→ The records:
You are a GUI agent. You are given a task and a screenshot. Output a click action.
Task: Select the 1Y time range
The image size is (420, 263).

--

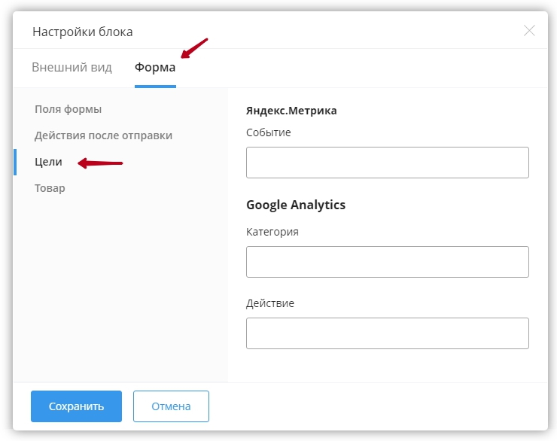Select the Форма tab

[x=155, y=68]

→ Try it:
The required answer is the exact run of lines above starting at the line with "Task: Select the 1Y time range" and ending at the line with "The image size is (420, 263).", with both ends present.

→ Reply to the exercise:
Task: Select the 1Y time range
The image size is (420, 263).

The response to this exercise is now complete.